Characterization of targeted knock-in achieved via tandem paired nicking mediated by CRISPR/Cas9 nickases

Abstract

Targeted knock-in of specific DNA sequences using CRISPR/Cas9 is an advanced technology that enables programmed genome alterations including insertions, deletions, and base substitutions exactly as designed. Despite its utility in life sciences and promise for medical and industrial applications, it remains critical to establish a methodology for highly precise and efficient targeted knock-in to facilitate the practical use of this technology.
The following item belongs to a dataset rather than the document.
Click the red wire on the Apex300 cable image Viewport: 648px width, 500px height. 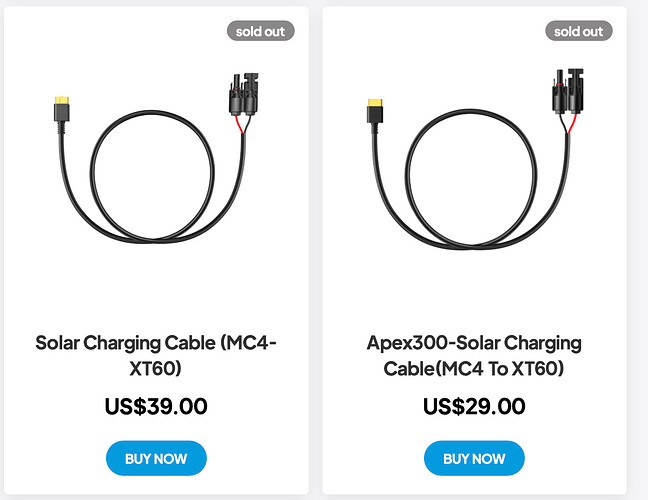[x=573, y=123]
Tandem paired nicking (TPN) is a genome editing methodology leveraging nicking variants of CRISPR/Cas9 nucleases (Cas9 nickases) to create site-specific nicks within the homologous region of the genome and donor DNA. Such nicking configuration promotes precise and efficient targeted knock-in while repressing the formation of unintended insertions and deletions and p53-mediated DNA damage response. In this study, we conducted a detailed characterization of TPN-based targeted knock-in by performing genome editing assays with various nicking configurations modified from TPN. Our results demonstrated that genomic nicks remarkably contribute to TPN-based targeted knock-in, whereas donor nicks play a less critical role. The introduction of additional nicks beyond the standard two-nick configuration did not further improve the efficiency of TPN-based targeted knock-in. Comparison with other Cas9 nickase-based methodologies for targeted knock-in demonstrated largely equivalent knock-in efficiencies achieved by these methodologies. High-throughput long-read sequencing confirmed a lower incidence of undesired insertions and deletions of various lengths by TPN, in comparison with a conventional Cas9 nuclease-based approach. These findings underscore TPN as a methodology for precise and efficient targeted knock-in, and highlight the broad potential of Cas9 nickase-based targeted knock-in for clinical and industrial applications.